The 2023 Gibbons Lectures series is intended to describe ongoing research in Computer Science to a wider public, organized by Faculty of Science, University of Auckland.
Jiamou Liu, School of Computer Science, University of Auckland
Thursday 25 May, 6:30pm
Venue: Lib B15 Lecture Theatre General Library Basement, (109-B15) The University of Auckland 5 Alfred Street, Auckland CBD, register your place here.
This lecture will be available to livestream here.

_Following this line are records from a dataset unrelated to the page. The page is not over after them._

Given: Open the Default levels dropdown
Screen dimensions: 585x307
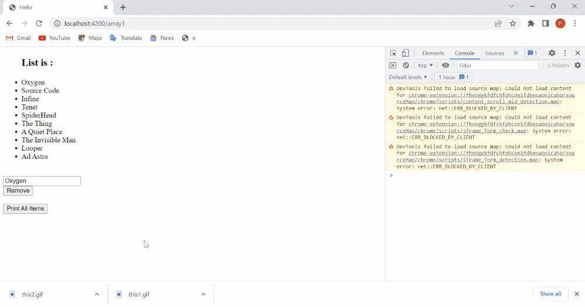Looking at the screenshot, I should pos(408,77).
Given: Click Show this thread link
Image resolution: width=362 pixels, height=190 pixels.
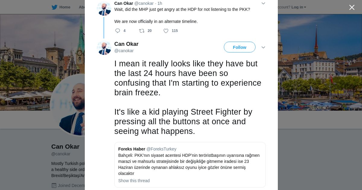Looking at the screenshot, I should coord(134,181).
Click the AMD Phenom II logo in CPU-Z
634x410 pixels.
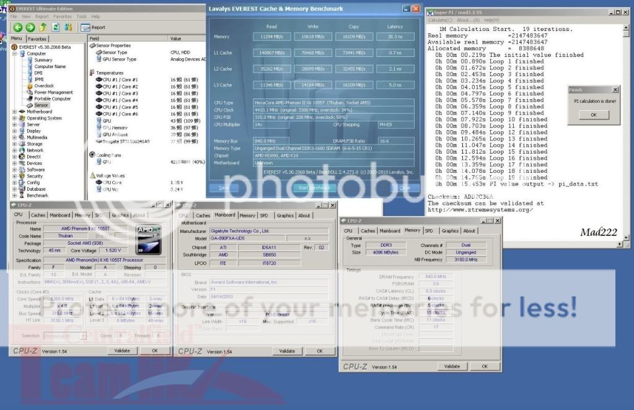click(149, 238)
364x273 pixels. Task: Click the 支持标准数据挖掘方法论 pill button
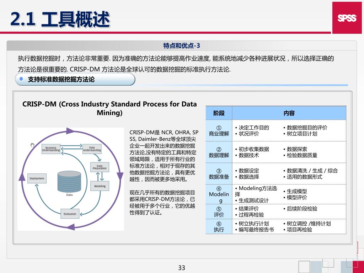tap(75, 79)
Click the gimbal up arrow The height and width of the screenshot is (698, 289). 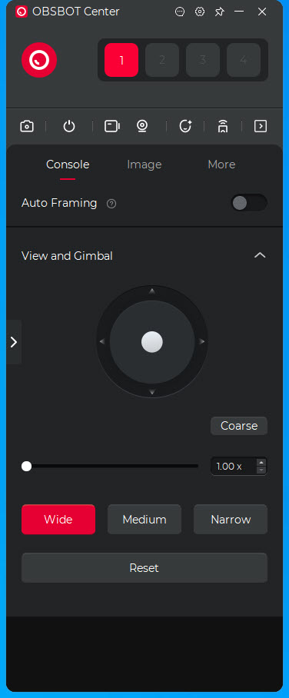pyautogui.click(x=152, y=291)
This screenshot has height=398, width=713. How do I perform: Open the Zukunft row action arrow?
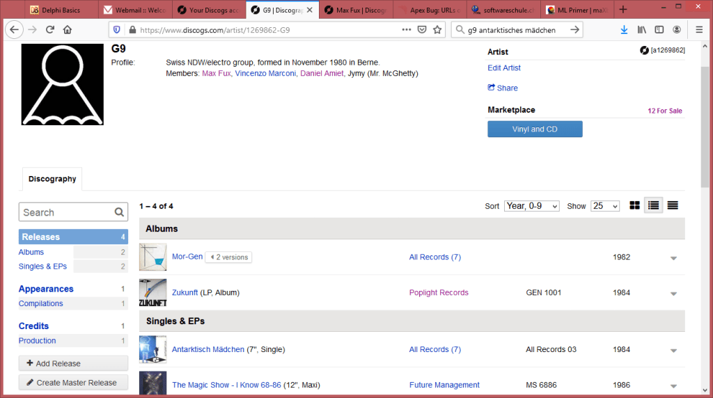673,293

Graph analysis is an increasingly important tool in modern data science, providing powerful ways to represent and analyse complex structured data. In this talk, we will discuss recent advances in graph analysis, including data mining and social network analysis, as well as the use of Graph Neural Networks (GNNs) for tasks such as node classification and link prediction. We will also explore recent techniques in contrastive learning for graphs and data augmentation for graphs, which have enabled significant improvements in the accuracy and robustness of graph-based models.
Jiamou currently holds a position as a Senior Lecturer at the School of Computer Science at The University of Auckland. Graduated with a PhD in Computer Science from the same university in 2010, he has held academic positions at institutions including the University of Leipzig in Germany and AUT in NZ. Jiamou’s research is focused on a variety of areas, including data mining, multi-agent systems, and natural language processing. His work published in prestigious venues such as NeurIPS, ICML, and ACL. He has served as a Program Committee member for leading conferences in the field, including AAAI, IJCAI, and AAMAS.